# Problem details
Reproduce every one of the records below word for word, keeping each line and its order unchanged.

# Dataset
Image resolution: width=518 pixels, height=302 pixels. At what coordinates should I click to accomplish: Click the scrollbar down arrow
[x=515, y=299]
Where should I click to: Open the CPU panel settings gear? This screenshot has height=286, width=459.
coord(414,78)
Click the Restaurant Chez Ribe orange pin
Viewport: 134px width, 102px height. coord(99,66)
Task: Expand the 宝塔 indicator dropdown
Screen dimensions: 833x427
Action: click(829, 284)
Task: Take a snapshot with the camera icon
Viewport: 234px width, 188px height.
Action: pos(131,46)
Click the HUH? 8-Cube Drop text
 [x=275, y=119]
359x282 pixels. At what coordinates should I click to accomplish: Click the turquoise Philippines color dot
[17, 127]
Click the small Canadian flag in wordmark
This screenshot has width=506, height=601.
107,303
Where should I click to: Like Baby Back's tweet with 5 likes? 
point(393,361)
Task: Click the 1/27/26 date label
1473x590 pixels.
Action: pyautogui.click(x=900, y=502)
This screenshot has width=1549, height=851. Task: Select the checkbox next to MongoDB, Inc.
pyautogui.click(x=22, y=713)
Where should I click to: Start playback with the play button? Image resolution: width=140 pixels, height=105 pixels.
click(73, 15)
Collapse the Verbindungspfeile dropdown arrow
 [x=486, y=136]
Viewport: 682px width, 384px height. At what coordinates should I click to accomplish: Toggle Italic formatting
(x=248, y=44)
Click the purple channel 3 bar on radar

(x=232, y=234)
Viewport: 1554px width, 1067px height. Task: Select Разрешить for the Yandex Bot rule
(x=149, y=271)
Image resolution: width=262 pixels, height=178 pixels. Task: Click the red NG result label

# Correct result
Image resolution: width=518 pixels, height=302 pixels. At what coordinates should I click to accomplish: Click the scrollbar down arrow
[x=515, y=299]
Where should I click to: Open the CPU panel settings gear? This screenshot has height=286, width=459.
coord(414,78)
Click the Restaurant Chez Ribe orange pin
Viewport: 134px width, 102px height. coord(99,66)
Task: Expand the 宝塔 indicator dropdown
Screen dimensions: 833x427
Action: click(829, 284)
Task: Take a snapshot with the camera icon
Viewport: 234px width, 188px height.
Action: pos(131,46)
Click the HUH? 8-Cube Drop text
 [x=275, y=119]
359x282 pixels. At what coordinates should I click to accomplish: Click the turquoise Philippines color dot
[17, 127]
Click the small Canadian flag in wordmark
This screenshot has width=506, height=601.
107,303
Where should I click to: Like Baby Back's tweet with 5 likes? 
point(393,361)
Task: Click the 1/27/26 date label
1473x590 pixels.
Action: pyautogui.click(x=900, y=502)
This screenshot has width=1549, height=851. Task: Select the checkbox next to MongoDB, Inc.
pyautogui.click(x=22, y=713)
Where should I click to: Start playback with the play button? Image resolution: width=140 pixels, height=105 pixels.
click(73, 15)
Collapse the Verbindungspfeile dropdown arrow
 [x=486, y=136]
Viewport: 682px width, 384px height. At what coordinates should I click to accomplish: Toggle Italic formatting
(x=248, y=44)
Click the purple channel 3 bar on radar

(x=232, y=234)
Viewport: 1554px width, 1067px height. Task: Select Разрешить for the Yandex Bot rule
(x=149, y=271)
Image resolution: width=262 pixels, height=178 pixels. Task: Click the red NG result label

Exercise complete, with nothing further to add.